(Stored data entries)
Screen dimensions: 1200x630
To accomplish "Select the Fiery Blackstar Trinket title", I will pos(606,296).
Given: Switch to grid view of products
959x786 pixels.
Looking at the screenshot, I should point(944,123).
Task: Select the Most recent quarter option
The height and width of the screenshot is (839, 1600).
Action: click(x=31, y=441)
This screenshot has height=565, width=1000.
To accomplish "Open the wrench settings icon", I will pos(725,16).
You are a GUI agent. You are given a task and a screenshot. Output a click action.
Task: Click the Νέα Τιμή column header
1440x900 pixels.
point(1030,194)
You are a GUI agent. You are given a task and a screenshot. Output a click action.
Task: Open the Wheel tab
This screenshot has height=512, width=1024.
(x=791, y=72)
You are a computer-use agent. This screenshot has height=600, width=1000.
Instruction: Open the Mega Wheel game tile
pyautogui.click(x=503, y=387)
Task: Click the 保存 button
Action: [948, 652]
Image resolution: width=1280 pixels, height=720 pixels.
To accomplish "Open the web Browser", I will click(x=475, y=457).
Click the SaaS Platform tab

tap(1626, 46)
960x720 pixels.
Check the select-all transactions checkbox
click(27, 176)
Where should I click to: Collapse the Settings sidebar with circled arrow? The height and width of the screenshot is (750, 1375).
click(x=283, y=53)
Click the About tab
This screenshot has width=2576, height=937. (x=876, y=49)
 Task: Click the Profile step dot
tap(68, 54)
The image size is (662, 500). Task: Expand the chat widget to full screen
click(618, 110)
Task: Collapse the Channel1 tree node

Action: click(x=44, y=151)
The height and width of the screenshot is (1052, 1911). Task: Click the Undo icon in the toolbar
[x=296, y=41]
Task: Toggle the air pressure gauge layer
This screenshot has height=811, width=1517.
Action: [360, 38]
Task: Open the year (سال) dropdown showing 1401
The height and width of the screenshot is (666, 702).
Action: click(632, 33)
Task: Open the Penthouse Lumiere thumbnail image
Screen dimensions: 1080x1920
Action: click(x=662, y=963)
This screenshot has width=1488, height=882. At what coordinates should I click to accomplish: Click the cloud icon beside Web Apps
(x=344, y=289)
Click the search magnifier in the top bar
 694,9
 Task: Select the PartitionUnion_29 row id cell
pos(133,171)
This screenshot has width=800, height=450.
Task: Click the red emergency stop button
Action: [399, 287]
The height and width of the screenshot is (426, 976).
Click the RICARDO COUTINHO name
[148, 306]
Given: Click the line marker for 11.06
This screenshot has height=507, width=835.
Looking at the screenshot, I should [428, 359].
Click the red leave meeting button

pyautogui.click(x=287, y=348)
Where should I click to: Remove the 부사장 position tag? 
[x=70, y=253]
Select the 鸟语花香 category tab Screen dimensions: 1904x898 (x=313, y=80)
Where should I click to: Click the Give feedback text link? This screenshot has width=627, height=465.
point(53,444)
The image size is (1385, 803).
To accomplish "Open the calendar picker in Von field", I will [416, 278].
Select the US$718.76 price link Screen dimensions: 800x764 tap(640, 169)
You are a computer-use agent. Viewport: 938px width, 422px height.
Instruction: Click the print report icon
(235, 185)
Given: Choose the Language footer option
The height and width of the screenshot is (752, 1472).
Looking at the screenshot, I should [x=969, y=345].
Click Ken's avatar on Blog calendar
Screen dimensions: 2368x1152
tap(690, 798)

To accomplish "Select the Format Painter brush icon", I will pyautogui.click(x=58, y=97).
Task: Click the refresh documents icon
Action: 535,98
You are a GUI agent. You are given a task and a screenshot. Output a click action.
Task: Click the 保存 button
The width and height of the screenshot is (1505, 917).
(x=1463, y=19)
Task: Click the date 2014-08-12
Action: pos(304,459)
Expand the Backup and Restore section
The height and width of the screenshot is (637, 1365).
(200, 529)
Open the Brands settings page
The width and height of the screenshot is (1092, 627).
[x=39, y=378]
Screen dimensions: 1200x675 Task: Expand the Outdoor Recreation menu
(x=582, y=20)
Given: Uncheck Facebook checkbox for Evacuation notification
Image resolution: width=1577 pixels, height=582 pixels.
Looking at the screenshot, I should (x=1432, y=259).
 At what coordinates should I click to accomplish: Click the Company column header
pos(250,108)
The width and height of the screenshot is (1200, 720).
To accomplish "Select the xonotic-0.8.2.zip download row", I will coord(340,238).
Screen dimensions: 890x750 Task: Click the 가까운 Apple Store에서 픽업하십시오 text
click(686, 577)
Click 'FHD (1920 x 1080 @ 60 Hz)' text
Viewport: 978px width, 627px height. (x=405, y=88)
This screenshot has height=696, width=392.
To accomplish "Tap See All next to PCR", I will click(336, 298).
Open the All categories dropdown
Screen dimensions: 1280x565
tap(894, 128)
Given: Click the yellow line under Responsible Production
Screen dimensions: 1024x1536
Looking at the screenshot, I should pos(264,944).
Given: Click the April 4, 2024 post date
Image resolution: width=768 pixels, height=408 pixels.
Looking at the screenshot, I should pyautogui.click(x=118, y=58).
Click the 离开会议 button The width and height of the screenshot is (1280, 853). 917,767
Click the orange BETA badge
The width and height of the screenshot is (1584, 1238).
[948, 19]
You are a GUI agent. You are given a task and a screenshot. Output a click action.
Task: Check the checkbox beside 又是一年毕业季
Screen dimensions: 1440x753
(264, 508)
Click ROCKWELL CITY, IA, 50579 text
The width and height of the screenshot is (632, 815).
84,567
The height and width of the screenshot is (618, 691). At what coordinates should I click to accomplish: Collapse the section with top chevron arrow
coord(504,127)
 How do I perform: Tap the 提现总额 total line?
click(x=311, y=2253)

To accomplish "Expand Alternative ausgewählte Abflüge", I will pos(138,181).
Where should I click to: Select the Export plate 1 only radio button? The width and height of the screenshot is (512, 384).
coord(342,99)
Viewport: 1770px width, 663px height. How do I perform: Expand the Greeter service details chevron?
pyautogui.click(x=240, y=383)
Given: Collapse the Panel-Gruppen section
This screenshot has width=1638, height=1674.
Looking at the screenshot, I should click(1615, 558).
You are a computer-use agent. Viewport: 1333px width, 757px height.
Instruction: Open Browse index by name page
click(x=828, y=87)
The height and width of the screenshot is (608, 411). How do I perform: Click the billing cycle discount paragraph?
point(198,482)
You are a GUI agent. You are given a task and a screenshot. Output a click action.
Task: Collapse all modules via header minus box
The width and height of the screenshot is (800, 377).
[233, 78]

What you need to do: Repeat each line of the data above, exactly as it appears, from the first through the line that contains "Task: Select the Most recent quarter option".

Answer to the problem:
Screen dimensions: 1200x630
To accomplish "Select the Fiery Blackstar Trinket title", I will pos(606,296).
Given: Switch to grid view of products
959x786 pixels.
Looking at the screenshot, I should point(944,123).
Task: Select the Most recent quarter option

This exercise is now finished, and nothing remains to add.